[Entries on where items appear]
* * * * *

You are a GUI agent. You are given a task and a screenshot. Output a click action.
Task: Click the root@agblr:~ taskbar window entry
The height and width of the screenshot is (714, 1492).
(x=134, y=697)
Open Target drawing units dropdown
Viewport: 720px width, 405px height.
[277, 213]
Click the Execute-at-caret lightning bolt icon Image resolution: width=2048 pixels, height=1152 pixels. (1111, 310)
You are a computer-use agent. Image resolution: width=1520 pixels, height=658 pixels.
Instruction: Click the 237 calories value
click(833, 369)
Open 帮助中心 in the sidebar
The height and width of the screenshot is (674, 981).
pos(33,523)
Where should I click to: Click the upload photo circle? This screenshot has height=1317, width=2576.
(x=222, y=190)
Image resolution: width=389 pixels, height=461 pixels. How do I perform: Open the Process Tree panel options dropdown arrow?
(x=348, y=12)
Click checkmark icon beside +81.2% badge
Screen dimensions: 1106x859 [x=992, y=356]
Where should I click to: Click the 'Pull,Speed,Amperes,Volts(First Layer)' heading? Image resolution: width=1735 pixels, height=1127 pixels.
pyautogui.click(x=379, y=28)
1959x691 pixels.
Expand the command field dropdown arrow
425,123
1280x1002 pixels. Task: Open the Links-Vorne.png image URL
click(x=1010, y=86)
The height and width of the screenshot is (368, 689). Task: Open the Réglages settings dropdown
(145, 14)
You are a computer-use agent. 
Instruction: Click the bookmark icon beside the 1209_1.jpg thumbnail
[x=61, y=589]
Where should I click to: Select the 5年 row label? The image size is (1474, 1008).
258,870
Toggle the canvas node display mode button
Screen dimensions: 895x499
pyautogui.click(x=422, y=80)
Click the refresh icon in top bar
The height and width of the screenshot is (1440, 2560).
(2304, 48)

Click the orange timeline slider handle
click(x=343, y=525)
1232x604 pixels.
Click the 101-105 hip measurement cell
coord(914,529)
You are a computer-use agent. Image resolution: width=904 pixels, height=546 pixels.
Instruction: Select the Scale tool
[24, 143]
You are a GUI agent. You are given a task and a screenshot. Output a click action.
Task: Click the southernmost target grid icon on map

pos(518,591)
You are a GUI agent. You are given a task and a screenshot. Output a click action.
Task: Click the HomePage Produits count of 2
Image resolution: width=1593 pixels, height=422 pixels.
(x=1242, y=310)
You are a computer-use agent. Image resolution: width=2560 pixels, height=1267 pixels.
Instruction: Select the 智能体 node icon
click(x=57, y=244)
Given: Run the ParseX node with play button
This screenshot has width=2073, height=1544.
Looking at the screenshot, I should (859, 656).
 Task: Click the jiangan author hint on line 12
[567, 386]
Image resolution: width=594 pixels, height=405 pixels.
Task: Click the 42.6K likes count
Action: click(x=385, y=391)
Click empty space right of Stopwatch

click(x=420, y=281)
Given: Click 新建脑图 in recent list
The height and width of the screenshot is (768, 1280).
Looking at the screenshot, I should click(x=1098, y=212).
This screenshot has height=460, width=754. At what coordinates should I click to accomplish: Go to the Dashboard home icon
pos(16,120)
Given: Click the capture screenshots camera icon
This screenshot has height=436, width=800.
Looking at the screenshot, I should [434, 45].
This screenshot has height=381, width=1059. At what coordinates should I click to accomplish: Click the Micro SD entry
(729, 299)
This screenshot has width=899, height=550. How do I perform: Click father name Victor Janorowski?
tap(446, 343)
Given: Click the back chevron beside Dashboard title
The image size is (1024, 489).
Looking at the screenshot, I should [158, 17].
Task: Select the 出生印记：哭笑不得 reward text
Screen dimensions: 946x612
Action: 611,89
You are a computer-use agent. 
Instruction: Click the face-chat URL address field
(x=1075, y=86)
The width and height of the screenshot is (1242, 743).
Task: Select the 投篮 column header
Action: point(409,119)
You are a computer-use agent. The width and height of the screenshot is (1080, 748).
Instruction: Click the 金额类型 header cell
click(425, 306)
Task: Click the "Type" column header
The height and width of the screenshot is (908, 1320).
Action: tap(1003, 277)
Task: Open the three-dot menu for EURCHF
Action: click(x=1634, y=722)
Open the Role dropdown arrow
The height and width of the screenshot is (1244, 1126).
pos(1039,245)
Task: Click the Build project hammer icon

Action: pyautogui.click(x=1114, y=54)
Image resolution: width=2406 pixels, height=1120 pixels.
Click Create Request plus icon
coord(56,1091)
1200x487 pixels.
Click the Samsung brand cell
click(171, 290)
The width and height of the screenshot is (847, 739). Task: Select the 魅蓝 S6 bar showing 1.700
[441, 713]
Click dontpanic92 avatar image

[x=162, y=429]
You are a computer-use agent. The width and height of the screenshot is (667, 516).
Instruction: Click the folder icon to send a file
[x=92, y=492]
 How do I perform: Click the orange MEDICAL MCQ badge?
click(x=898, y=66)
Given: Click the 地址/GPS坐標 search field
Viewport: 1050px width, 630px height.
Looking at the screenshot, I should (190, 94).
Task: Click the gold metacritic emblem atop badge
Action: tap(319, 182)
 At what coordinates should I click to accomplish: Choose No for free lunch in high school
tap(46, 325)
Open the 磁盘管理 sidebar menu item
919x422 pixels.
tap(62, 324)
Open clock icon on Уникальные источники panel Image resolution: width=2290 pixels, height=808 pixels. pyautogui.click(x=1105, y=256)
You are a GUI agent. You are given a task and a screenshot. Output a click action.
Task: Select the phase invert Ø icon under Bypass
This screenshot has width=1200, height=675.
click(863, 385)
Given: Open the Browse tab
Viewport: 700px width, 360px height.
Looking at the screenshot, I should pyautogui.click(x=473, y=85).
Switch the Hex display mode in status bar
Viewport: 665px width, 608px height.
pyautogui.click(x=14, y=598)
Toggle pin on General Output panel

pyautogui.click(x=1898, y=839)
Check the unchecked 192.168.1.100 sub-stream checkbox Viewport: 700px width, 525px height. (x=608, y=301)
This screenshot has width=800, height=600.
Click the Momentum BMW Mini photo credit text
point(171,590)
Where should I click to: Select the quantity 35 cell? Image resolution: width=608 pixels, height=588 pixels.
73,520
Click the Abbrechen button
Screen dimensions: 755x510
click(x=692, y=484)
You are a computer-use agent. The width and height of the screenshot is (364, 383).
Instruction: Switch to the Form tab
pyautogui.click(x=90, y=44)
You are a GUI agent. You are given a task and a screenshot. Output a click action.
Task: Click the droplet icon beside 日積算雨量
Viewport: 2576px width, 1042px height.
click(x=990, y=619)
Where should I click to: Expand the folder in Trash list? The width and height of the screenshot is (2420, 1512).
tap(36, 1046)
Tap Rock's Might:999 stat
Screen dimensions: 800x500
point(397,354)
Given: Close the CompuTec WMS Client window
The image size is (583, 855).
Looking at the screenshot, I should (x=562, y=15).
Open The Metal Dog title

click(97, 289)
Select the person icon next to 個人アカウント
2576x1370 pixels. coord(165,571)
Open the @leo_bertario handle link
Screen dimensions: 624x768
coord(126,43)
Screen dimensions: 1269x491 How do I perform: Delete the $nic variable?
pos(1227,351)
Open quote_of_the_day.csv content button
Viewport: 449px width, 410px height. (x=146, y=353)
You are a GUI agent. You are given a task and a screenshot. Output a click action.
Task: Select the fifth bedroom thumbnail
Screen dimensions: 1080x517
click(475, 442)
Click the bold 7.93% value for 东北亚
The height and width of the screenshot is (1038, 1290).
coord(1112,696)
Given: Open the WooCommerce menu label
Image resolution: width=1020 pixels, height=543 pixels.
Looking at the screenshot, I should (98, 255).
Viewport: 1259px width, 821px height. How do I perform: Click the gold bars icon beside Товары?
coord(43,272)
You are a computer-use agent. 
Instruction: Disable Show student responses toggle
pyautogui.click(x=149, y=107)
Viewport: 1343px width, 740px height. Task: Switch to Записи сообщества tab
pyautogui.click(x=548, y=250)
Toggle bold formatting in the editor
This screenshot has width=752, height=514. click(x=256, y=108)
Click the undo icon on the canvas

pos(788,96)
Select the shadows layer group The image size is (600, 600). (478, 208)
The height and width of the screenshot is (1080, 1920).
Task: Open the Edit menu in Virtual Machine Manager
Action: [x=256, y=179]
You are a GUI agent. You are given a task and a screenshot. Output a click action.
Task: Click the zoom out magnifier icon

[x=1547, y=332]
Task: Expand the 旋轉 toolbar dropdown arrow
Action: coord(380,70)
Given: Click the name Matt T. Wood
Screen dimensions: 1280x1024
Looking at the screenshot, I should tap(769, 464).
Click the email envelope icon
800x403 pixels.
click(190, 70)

* * * * *

What you will do.
Please render the material from its first line through the line containing "Screen dimensions: 1106x859 [x=992, y=356]" as a JSON list of strings, one string per line, with blank lines left out.

Final result.
[
  "You are a GUI agent. You are given a task and a screenshot. Output a click action.",
  "Task: Click the root@agblr:~ taskbar window entry",
  "The height and width of the screenshot is (714, 1492).",
  "(x=134, y=697)",
  "Open Target drawing units dropdown",
  "Viewport: 720px width, 405px height.",
  "[277, 213]",
  "Click the Execute-at-caret lightning bolt icon Image resolution: width=2048 pixels, height=1152 pixels. (1111, 310)",
  "You are a computer-use agent. Image resolution: width=1520 pixels, height=658 pixels.",
  "Instruction: Click the 237 calories value",
  "click(833, 369)",
  "Open 帮助中心 in the sidebar",
  "The height and width of the screenshot is (674, 981).",
  "pos(33,523)",
  "Where should I click to: Click the upload photo circle? This screenshot has height=1317, width=2576.",
  "(x=222, y=190)",
  "Image resolution: width=389 pixels, height=461 pixels. How do I perform: Open the Process Tree panel options dropdown arrow?",
  "(x=348, y=12)",
  "Click checkmark icon beside +81.2% badge",
  "Screen dimensions: 1106x859 [x=992, y=356]"
]